Prepares estimates for number of events, patients and median survival times, as well as hazard ratio estimates, confidence intervals and p-values, for multiple biomarkers across population subgroups in a single data frame. variables corresponds to the names of variables found in data, passed as a named list and requires elements tte, is_event, biomarkers (vector of continuous biomarker variables), and optionally subgroups and strata. groups_lists optionally specifies groupings for subgroups variables.

Usage

extract_survival_biomarkers(
  variables,
  data,
  groups_lists = list(),
  control = control_coxreg(),
  label_all = "All Patients"
)

Arguments

variables

(named list of string)
list of additional analysis variables.

data

(data.frame)
the dataset containing the variables to summarize.

groups_lists

control

(list)
a list of parameters as returned by the helper function control_coxreg().

label_all

(string)
label for the total population analysis.

Value

A data.frame with columns biomarker, biomarker_label, n_tot, n_tot_events, median, hr, lcl, ucl, conf_level, pval, pval_label, subgroup, var, var_label, and row_type.

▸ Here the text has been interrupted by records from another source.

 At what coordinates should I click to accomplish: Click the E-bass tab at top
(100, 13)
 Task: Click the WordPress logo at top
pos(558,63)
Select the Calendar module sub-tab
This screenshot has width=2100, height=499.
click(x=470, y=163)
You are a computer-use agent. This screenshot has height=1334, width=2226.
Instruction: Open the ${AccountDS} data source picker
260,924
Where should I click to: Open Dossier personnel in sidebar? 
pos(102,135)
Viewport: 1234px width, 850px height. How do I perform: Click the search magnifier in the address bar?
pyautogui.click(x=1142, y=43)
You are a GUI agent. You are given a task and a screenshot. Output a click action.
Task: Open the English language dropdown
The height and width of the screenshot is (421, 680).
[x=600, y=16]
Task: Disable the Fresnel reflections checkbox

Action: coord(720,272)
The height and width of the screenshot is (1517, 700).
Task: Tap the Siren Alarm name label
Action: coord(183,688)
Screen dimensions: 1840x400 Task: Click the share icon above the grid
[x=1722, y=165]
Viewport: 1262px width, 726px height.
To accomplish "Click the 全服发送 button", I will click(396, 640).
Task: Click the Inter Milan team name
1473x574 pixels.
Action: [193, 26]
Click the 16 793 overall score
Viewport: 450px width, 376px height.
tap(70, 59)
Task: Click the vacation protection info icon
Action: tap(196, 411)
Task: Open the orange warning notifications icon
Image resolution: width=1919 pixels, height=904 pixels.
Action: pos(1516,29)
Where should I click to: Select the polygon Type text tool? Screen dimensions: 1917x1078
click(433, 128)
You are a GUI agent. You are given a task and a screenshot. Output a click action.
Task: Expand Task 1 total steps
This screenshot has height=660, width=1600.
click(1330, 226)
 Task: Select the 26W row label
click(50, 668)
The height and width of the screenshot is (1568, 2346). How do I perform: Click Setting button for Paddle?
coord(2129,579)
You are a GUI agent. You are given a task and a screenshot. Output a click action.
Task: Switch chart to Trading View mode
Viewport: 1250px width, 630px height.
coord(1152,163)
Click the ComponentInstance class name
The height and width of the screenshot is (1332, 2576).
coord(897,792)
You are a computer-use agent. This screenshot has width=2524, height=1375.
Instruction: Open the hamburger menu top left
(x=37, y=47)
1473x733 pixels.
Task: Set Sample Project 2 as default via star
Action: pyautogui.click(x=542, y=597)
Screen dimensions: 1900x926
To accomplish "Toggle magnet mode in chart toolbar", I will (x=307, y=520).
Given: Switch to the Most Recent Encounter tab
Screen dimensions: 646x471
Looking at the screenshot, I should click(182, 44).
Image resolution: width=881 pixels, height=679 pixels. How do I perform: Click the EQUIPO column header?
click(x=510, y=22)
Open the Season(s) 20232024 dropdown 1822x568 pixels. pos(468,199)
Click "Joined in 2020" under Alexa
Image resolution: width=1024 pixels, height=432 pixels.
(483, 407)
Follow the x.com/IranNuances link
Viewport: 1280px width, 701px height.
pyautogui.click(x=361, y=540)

Prepare survival data for population subgroups in data frames

Description

Prepares estimates of median survival times and treatment hazard ratios for population subgroups in data frames. Simple wrapper for h_survtime_subgroups_df() and h_coxph_subgroups_df(). Result is a list of two data.frames: survtime and hr. variables corresponds to the names of variables found in data, passed as a named list and requires elements tte, is_event, arm and optionally subgroups and strata. groups_lists optionally specifies groupings for subgroups variables.

Usage

extract_survival_subgroups(
  variables,
  data,
  groups_lists = list(),
  control = control_coxph(),
  label_all = "All Patients"
)

Arguments

variables

(named list of string)
list of additional analysis variables.

data

(data.frame)
the dataset containing the variables to summarize.

groups_lists

control

(list)
parameters for comparison details, specified by using the helper function control_coxph(). Some possible parameter options are:

pval_method (string)
p-value method for testing the null hypothesis that hazard ratio = 1. Default method is "log-rank" which comes from survival::survdiff(), can also be set to "wald" or "likelihood" (from survival::coxph()).
ties (string)
specifying the method for tie handling. Default is "efron", can also be set to "breslow" or "exact". See more in survival::coxph().
conf_level (proportion)
confidence level of the interval for HR.
alternative (string)
alternative hypothesis for the p-value test. Default is "two.sided", can also be set to "less" or "greater" for one-sided testing. Note that one-sided testing is not supported when pval_method = "likelihood".

label_all

(string)
label for the total population analysis.

Value

A named list of two elements:

survtime: A data.frame containing columns arm, n, n_events, median, subgroup, var, var_label, and row_type.
hr: A data.frame containing columns arm, n_tot, n_tot_events, hr, lcl, ucl, conf_level, pval, pval_label, subgroup, var, var_label, and row_type.

Format extreme values

Description

rtables formatting functions that handle extreme values.

Usage

h_get_format_threshold(digits = 2L)

h_format_threshold(x, digits = 2L)

Arguments

digits

(integer(1))
number of decimal places to display.

x

(numeric(1))
value to format.

Details

For each input, apply a format to the specified number of digits. If the value is below a threshold, it returns "<0.01" e.g. if the number of digits is 2. If the value is above a threshold, it returns ">999.99" e.g. if the number of digits is 2. If it is zero, then returns "0.00".

Value

h_get_format_threshold() returns a list of 2 elements: threshold, with low and high thresholds, and format_string, with thresholds formatted as strings.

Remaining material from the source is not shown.